I wish the necro threads were a different colour or something because I read about 10 posts and then notice they are from 1957.


----------



## player99 (Sep 5, 2019)

Perhaps a forum should have a sub-forum for banned people.


----------



## Electraglide (Jan 24, 2010)

player99 said:


> I wish the necro threads were a different colour or something because I read about 10 posts and then notice they are from 1957.


Took you that long again did it?


----------



## player99 (Sep 5, 2019)

Electraglide said:


> Took you that long again did it?


Yes I always get sucked in. I think I am going to start reviving necro threads on mass and do a necro thread flood. See if goes over well.


----------



## Electraglide (Jan 24, 2010)

player99 said:


> Yes I always get sucked in. I think I am going to start reviving necro threads on mass and do a necro thread flood.

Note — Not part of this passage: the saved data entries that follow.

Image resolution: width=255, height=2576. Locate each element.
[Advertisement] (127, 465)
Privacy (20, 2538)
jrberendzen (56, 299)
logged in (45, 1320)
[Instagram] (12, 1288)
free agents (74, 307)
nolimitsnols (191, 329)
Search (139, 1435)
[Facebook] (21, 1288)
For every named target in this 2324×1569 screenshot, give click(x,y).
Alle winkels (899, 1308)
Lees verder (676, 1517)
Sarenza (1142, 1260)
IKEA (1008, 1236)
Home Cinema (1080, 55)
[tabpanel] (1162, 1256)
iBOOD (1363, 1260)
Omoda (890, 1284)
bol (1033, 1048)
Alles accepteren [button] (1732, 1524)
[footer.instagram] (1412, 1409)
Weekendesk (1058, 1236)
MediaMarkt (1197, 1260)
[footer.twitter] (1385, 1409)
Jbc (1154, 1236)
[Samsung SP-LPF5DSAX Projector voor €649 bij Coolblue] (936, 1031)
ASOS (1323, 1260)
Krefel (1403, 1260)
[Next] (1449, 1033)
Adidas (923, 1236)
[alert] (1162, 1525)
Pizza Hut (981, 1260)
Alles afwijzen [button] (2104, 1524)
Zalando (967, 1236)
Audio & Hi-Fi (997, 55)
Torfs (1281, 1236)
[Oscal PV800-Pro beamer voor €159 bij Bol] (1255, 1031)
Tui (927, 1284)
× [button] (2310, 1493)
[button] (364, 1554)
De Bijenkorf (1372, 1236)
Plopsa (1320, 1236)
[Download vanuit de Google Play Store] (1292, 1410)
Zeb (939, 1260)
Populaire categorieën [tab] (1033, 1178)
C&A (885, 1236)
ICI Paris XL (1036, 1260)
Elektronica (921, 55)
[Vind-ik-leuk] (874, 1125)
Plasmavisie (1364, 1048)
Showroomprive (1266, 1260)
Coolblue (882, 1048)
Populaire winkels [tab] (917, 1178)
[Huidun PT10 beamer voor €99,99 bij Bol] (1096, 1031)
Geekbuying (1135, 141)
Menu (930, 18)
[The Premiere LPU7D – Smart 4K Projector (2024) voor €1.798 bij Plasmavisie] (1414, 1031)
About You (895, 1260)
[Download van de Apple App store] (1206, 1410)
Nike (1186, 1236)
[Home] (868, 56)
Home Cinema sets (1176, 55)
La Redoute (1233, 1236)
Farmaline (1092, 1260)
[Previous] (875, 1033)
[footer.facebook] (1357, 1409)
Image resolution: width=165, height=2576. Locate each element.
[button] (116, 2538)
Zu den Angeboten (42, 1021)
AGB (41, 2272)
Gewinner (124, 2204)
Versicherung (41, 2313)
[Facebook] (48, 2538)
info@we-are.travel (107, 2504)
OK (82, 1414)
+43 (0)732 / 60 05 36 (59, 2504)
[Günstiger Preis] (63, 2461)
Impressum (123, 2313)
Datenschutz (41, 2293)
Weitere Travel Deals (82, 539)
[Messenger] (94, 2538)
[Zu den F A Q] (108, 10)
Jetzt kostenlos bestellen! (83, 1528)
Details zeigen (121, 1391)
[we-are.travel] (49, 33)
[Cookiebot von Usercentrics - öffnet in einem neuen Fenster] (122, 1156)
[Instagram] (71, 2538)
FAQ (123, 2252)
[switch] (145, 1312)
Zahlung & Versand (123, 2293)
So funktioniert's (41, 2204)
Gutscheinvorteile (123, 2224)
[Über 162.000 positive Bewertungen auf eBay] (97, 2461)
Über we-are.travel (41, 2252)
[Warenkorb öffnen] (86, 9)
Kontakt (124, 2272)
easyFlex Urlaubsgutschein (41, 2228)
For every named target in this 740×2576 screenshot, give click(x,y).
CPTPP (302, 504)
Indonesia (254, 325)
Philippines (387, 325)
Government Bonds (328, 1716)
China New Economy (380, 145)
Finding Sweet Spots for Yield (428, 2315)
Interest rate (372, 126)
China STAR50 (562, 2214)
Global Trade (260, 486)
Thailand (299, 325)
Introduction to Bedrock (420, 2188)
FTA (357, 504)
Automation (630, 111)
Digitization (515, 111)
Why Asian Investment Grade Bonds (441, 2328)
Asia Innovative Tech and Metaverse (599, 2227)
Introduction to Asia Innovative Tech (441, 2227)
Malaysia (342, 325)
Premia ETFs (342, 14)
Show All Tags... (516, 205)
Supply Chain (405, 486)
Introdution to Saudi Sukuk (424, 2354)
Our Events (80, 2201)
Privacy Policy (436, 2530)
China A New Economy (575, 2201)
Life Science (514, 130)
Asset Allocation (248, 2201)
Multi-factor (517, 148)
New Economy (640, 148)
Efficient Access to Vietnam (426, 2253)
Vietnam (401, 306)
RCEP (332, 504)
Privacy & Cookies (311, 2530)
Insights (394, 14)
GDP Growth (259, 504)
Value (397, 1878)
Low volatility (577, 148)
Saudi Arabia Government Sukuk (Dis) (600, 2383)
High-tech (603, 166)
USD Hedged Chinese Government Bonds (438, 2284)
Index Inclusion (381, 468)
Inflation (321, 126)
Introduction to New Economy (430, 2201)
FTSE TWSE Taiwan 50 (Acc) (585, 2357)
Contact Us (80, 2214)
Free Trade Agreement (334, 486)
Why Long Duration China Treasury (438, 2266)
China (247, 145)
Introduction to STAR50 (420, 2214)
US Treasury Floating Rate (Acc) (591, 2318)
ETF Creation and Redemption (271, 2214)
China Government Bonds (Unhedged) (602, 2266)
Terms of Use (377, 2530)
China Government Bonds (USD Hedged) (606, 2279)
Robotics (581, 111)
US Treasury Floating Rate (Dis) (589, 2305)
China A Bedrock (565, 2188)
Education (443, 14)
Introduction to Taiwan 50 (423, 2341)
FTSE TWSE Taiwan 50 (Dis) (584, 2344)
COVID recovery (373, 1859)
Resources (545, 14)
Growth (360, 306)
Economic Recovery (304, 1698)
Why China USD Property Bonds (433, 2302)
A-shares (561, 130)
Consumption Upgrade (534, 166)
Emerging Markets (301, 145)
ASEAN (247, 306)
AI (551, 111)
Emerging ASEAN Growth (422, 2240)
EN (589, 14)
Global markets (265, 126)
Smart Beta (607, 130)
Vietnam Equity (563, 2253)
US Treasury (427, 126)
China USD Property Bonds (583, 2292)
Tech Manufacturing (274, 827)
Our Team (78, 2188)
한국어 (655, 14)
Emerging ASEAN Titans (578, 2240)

See if goes over well.


What ever turns you on. I see you're starting to stroke yourself already.


----------



## player99 (Sep 5, 2019)

Electraglide said:


> What ever turns you on. I see you're starting to stroke yourself already.


Just a little test. I see there are another 3 or 4 at the bottom here... I will hold back with all my self control... Must... not... revive... necro... threads...


----------



## keithb7 (Dec 28, 2006)

I got used to the Political Pundit forum here. Anything goes. Say what you want.
That’s not necessarily the case in other political forums. I stated my absolute disgust of a political figure in another forum. I wasn’t polite. This public figure had me pretty wound up. I was fit to be tied.

I was immediately banned for life from the other forum. I emailed the moderators to offer an apology. They never responded. I guess i went too far. It means little. Go to gmail and setup a new email. Re-join the forum if you like it that much.

I lost it. Oh well. Most people do at some point. Nobody was hurt. My comments were not directed at anyone except a lying politician.


----------



## Milkman (Feb 2, 2006)

I got banned at another music forum for posting a cartoon showing a beaver (if memory serves) trying to keep the Canada / US border closed.

It was posted here by another member for everyone to see. No objections here.

Got me permabanned down south, LOL.


----------



## 1SweetRide (Oct 25, 2016)

zontar said:


> I've never been banned, but I did have a thread I started asking an honest question about the attitude of some posters that was deleted because it became a series of attacks against me for asking the question--but nobody actually answered the questions.
> It wasn't a music related forum.
> But it was over-run by people who would just post insults if somebody posted something they didn't agree with--which was odd, because the stated purpose of the forum was to challenge how people think, but if you did you got drowned out with insults.
> 
> Well, I had better things to do with my life, so I left them to their supposed superiority of thought.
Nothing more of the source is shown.